EXCERPT PROVIDED:

:::::

Frank Sancet

Biographical details
- Born: August 24, 1907 New York, New York, U.S.
- Died: March 22, 1985 (aged 77) Tucson, Arizona, U.S.

Playing career
- 1926–1927: Phoenix College
- 1928–1929: Arizona
- 1930: Tampa Smokers
- 1937–1938: Tucson Cowboys
- Position(s): Catcher

Coaching career (HC unless noted)
- 1947–1949: Arizona (assistant)
- 1950–1972: Arizona

Head coaching record
- Overall: 831–275–10

= Frank Sancet =

American baseball player and coach (1907–1985)

Francisco Sancet (August 24, 1907 - March 22, 1985) was an American baseball coach and catcher. He served as the head baseball coach at the University of Arizona from 1950 to 1972, compiling a record of 831–275–10. He played college baseball for Phoenix College from 1926 to 1927 before transferring to Arizona where he played for coach Pop McKale from 1928 to 1929 before playing professionally.

:::::

REQUIRED WORK:
a: From the Frank Sancet biography, copy the passage starting at "- 1947–1949: Arizona" and ending at "and coach (1907–1985)".
b: According to the Frank Sancet biography, which coach did Sancet play for at Arizona?
c: Continue the Frank Sancet biography from where it stops.

:::::

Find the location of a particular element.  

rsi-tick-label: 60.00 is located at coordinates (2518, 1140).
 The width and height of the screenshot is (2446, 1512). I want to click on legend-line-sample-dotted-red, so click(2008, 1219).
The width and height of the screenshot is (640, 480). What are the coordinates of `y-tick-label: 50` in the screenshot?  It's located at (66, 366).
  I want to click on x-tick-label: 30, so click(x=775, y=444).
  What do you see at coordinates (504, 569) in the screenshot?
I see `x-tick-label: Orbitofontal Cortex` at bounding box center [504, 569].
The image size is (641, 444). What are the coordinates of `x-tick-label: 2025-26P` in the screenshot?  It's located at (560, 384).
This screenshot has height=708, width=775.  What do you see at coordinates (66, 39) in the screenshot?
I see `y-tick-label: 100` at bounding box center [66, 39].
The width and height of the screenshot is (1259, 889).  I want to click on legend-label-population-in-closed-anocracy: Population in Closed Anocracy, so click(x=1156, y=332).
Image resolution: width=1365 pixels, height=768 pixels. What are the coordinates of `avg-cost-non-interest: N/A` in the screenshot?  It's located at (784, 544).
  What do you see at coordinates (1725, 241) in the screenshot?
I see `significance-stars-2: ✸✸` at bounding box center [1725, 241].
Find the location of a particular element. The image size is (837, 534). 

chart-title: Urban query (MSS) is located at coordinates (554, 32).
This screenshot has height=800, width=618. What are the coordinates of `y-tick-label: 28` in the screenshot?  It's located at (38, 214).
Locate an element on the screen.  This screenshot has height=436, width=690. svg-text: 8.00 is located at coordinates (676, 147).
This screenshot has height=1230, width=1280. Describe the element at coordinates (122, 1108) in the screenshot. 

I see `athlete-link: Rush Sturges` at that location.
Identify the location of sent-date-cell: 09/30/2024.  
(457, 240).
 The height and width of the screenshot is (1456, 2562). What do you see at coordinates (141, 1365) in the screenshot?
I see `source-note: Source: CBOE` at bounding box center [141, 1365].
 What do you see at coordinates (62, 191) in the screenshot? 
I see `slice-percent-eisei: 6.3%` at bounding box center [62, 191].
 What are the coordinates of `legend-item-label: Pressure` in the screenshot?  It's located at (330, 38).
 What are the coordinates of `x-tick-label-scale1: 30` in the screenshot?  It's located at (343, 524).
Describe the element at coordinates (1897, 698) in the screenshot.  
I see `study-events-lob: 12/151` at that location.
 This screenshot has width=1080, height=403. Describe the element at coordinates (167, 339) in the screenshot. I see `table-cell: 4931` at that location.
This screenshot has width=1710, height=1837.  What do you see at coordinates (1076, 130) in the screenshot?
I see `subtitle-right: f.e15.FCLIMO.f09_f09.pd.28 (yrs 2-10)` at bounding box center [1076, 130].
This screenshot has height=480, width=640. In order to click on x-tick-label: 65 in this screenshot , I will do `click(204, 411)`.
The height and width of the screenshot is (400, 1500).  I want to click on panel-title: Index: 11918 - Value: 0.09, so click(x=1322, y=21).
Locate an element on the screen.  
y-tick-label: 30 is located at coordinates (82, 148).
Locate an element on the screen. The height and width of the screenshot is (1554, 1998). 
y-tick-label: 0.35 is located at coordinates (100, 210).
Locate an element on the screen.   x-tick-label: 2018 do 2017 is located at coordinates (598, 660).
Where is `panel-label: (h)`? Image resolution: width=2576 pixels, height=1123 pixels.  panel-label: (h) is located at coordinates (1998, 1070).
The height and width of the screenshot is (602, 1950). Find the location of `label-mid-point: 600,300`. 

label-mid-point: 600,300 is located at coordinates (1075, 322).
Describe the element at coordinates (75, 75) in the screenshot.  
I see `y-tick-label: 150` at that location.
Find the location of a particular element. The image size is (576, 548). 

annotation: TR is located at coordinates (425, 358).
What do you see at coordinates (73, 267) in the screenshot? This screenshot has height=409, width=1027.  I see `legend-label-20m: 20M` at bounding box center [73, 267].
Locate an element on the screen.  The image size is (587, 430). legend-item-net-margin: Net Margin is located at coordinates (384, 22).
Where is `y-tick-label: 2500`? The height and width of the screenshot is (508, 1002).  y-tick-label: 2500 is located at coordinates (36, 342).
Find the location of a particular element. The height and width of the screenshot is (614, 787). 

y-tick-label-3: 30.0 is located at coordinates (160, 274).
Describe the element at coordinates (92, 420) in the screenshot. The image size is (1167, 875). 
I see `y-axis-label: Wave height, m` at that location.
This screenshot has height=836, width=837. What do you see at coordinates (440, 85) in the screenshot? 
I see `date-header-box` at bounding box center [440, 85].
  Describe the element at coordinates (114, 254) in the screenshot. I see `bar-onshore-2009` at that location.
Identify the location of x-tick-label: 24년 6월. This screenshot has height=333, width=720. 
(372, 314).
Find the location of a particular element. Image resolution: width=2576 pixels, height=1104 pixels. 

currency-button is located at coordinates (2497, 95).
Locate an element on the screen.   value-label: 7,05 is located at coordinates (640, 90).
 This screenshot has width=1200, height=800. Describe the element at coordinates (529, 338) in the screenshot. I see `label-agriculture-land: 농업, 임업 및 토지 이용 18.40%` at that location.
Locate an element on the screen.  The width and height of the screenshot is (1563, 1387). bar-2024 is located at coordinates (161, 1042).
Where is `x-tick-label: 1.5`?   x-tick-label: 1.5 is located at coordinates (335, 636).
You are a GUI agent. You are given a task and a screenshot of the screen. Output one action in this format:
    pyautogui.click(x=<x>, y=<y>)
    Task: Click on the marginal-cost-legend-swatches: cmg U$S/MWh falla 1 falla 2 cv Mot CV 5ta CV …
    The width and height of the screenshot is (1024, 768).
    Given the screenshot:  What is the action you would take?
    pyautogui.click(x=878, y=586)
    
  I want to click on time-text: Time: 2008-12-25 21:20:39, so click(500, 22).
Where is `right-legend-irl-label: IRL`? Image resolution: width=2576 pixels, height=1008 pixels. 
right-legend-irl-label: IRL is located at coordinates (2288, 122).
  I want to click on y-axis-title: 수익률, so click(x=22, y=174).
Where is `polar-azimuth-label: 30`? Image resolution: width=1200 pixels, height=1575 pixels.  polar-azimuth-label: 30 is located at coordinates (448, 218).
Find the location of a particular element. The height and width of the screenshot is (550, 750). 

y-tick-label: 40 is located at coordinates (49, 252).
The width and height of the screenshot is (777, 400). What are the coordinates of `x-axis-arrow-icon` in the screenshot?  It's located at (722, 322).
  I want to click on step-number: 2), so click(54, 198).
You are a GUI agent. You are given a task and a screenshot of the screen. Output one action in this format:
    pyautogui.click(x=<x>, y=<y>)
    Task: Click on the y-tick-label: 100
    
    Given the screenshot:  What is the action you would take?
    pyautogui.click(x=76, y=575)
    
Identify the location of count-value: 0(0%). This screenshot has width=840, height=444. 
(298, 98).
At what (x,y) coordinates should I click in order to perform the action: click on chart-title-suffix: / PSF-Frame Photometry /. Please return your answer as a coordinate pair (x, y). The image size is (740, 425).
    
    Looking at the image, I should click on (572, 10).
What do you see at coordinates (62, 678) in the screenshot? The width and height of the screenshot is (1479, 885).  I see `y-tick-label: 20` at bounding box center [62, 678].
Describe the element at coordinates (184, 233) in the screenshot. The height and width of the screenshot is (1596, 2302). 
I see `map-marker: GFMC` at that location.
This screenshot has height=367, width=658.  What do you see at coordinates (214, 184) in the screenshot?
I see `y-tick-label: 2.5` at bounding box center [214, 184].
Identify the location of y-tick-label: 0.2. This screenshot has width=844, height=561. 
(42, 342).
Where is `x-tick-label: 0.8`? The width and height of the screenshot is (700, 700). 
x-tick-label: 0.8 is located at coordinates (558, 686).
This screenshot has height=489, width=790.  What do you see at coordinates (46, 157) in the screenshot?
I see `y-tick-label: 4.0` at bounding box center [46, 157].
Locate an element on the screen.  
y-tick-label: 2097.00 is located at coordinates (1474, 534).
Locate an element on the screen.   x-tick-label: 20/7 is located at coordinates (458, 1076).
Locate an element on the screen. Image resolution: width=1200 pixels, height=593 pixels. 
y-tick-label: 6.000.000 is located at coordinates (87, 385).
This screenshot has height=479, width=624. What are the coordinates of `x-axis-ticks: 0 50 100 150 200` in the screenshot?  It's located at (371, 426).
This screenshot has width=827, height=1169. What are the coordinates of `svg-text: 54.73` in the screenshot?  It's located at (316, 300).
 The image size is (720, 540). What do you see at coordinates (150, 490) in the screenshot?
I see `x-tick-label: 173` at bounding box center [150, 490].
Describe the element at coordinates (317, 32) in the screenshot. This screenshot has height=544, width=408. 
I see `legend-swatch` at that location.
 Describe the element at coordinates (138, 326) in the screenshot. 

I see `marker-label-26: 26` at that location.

:::::

PER-TASK ANSWERS:
a:
- 1947–1949: Arizona (assistant)
- 1950–1972: Arizona

Head coaching record
- Overall: 831–275–10

= Frank Sancet =

American baseball player and coach (1907–1985)

b: Pop McKale

c:
==Career==
Sancet played professional baseball in minor league baseball for the Tampa Smokers and the Tucson Cowboys. He coached the Arizona Wildcats baseball team to an 831–275–10 win–loss record in 23 seasons, from 1950 through 1972.

After his death, the University of Arizona renamed their baseball field in his honor. Sancet was inducted into the Pima County Sports Hall of Fame in 1991. He was inducted into the National College Baseball Hall of Fame in 2012.